U.S. President Donald Trump, in an interview Monday, asked why the Civil War, one of the country’s seminal events, occurred in the 19th century.
The history of the bloodiest war on U.S. soil is taught to school children across the country, but Trump remarked, “People don’t realize, you know, the Civil War, if you think about it, why? People don't ask that question, but why was there the Civil War?
“Why could that one not have been worked out?” Trump said in the interview with the satellite radio carrier Sirius XM.
The U.S. Civil War, often called the War Between the States, was fought from 1861 to 1865, largely over the issue of slavery, with 11 southern states, where plantation masters owned slaves brought from Africa to work their fields, seceded from the United States in opposition to free northern states without slavery. The war ended with the defeat of the Confederate southern states and freedom for the slaves.
But the issues over civil rights for African-Americans resonated for a century into the 1950s and 1960s, when blacks were granted full voting rights and legally, racially segregated schools were outlawed, but often only after bloody street clashes.
To this day, questions of racial equality play an important role in American public life and its national political scene, all stemming from the history of the Civil War.
Trump made his Civil War comments as he compared his presidency to that of Andrew Jackson, a rough-hewn 19th century populist whose rise to power as the seventh U.S. president bears some resemblance to Trump’s unexpected ascendancy to the White House in his upset victory last year to become the 45th U.S. leader. But Trump, who earlier this year placed a wreath at Jackson’s grave site in the state of Tennessee and hung a picture of him in his office, seemed ill-informed about the timing of Jackson’s life.
“I mean, had Andrew Jackson been a little later, you wouldn’t have had the Civil War,” Trump claimed about the president who at his death owned 150 slaves. “He was a very tough person, but he had a big heart. He was really angry that he saw what was happening with regard to the Civil War. He said. ‘There’s no reason for this.’”
But Jackson, who was president from 1829 to 1837, died in 1845, 16 years before the Civil War erupted.
Trump, who over the weekend marked his first 100 days in office of his four-year term, has sat for a number of interviews in recent days to tout his accomplishments.

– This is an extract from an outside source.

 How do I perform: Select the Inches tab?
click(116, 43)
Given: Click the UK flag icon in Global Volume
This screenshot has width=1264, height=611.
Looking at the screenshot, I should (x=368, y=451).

He has claimed that no president has accomplished more than he has in the first months in office, although Congress has yet to approve his bid to repeal the national health care reforms that were the signature legislative achievement of his predecessor, former President Barack Obama, and U.S. courts have blocked his efforts to curb immigration from majority-Muslim countries.
Trump won Senate approval for a new conservative justice on the Supreme Court, Neil Gorsuch, and has asserted new American military might overseas, launching missile attacks on Syria within days after a chemical weapons attack on civilians in Syria and dropping the biggest non-nuclear bomb ever on an Islamic State hideout in Afghanistan.
But Trump continues to face questions about his debunked claim that Obama wiretapped his Trump Tower headquarters in New York during the presidential campaign.
In an interview Monday with CBS News in the Oval Office of the White House, Trump was asked whether he still stood by the wiretapping claim, which U.S. national security officials and congressional investigators have said did not occur.
“I don't stand by anything,” Trump said, then adding, “I just-- you can take it the way you want. I think our side's been proven very strongly. And everybody's talking about it. And frankly it should be discussed. I think that is a very big surveillance of our citizens. I think it's a very big topic. And it's a topic that should be number one. And we should find out what the hell is going on.”
CBS journalist John Dickerson, then asked, “I just wanted to find out, though. You're-- you're the president of the United States. You said (Obama) was 'sick and bad' because he had tapped you-- I'm just—"
Trump responded, “You can take-- any way. You can take it any way you want…. I have my own opinions. You can have your own opinions.
Moments later, Trump abruptly ended the interview, saying, “Okay, it’s enough. Thank you. Thank you very much.”